▶ **EXERCISE AIM**:
The answer must be a single number: the count of lines in the listing that hold the string "field".

▶ **RECORDS SHOWN**:
<<<<

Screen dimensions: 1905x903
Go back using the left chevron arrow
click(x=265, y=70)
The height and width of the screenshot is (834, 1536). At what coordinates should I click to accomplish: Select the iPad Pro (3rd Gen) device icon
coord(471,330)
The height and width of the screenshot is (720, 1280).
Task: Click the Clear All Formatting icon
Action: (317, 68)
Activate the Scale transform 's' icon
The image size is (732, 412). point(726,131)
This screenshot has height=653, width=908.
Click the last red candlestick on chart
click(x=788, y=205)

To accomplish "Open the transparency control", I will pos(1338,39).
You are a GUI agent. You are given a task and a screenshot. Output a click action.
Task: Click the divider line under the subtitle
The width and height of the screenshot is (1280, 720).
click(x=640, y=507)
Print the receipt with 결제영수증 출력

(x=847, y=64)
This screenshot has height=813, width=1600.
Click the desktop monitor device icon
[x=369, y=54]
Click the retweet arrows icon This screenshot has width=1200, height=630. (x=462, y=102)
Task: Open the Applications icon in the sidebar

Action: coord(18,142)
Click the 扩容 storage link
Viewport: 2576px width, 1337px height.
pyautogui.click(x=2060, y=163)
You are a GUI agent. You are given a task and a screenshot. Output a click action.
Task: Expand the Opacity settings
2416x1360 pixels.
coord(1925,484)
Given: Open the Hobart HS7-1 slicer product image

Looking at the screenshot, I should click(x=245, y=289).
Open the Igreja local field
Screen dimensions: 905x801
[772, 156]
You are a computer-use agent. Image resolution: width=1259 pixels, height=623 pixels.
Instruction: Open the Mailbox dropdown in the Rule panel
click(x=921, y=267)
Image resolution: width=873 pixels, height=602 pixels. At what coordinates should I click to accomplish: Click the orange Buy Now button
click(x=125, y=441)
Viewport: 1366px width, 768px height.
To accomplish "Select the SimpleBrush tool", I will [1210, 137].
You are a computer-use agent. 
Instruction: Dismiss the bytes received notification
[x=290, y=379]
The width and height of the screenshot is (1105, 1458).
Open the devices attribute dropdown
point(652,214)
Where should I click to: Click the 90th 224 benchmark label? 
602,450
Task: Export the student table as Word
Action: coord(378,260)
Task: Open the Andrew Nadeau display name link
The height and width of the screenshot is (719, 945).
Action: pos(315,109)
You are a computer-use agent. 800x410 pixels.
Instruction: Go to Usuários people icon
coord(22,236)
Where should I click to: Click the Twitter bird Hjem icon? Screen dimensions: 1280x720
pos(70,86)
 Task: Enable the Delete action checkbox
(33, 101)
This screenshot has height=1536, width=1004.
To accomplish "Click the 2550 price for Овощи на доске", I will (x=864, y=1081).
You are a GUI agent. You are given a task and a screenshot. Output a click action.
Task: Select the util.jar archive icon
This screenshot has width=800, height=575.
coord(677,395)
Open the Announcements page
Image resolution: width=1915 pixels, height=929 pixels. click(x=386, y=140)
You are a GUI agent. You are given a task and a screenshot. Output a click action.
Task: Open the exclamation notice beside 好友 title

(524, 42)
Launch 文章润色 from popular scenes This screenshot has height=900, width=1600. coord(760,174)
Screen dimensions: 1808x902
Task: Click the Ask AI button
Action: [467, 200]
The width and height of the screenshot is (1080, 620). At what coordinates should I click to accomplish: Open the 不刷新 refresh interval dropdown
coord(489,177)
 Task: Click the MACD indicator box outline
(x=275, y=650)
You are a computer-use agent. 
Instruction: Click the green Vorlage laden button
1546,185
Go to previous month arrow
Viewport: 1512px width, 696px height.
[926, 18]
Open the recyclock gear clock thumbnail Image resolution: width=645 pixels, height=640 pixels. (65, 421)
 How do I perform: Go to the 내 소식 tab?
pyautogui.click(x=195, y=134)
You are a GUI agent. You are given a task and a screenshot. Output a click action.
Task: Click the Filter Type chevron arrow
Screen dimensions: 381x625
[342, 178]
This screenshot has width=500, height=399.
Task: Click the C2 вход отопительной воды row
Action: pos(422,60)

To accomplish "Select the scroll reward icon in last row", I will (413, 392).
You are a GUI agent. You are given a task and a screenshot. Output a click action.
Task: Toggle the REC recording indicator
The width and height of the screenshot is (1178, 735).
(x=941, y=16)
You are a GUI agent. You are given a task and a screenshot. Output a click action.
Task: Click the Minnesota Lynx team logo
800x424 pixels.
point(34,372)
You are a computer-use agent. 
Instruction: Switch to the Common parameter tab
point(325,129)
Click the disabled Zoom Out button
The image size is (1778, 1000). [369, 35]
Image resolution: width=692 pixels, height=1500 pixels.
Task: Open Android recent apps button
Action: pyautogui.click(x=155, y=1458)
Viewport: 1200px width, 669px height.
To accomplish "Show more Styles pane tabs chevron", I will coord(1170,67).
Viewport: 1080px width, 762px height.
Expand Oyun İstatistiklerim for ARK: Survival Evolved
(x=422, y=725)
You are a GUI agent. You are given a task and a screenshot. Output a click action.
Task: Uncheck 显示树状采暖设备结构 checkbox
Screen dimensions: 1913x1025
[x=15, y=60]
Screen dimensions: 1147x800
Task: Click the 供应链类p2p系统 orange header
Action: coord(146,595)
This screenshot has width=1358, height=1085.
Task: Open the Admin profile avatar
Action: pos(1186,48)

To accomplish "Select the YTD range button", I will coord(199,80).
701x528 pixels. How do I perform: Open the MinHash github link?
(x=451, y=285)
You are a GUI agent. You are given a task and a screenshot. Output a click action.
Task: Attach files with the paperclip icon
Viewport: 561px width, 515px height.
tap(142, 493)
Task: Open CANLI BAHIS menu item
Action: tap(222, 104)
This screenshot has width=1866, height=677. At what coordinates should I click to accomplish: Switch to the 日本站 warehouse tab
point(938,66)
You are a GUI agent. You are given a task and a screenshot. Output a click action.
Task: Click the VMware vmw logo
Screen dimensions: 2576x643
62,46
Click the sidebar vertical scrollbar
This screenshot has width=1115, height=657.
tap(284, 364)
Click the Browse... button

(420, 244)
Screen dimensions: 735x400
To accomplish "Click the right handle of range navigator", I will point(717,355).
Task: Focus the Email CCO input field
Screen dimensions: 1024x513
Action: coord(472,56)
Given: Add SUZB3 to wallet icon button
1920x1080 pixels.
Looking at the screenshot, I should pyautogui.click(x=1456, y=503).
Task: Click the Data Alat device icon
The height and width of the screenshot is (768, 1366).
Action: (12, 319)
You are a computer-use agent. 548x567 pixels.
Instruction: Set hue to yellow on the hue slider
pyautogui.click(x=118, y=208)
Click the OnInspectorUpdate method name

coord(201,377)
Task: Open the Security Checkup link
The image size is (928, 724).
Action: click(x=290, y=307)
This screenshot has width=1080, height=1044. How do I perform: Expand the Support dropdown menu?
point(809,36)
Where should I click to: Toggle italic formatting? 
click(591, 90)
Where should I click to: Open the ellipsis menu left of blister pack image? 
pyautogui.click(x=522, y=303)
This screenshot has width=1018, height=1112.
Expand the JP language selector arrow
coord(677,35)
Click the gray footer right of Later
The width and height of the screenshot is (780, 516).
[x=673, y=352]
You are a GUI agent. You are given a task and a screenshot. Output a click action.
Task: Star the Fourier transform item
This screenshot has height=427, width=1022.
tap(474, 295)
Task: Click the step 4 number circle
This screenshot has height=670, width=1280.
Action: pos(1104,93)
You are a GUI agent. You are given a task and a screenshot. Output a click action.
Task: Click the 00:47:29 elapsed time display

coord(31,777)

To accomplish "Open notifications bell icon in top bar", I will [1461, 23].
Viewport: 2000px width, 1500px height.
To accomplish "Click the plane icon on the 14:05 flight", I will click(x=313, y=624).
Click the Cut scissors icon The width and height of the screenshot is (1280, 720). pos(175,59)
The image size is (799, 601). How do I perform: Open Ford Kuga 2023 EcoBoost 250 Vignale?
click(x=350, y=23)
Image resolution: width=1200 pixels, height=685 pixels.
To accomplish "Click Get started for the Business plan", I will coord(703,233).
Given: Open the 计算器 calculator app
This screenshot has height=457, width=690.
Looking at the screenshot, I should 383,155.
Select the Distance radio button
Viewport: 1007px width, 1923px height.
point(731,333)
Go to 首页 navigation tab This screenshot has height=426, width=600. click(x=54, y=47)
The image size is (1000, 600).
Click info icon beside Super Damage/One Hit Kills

>>>>

▶ **OUTPUT BELOW**:
2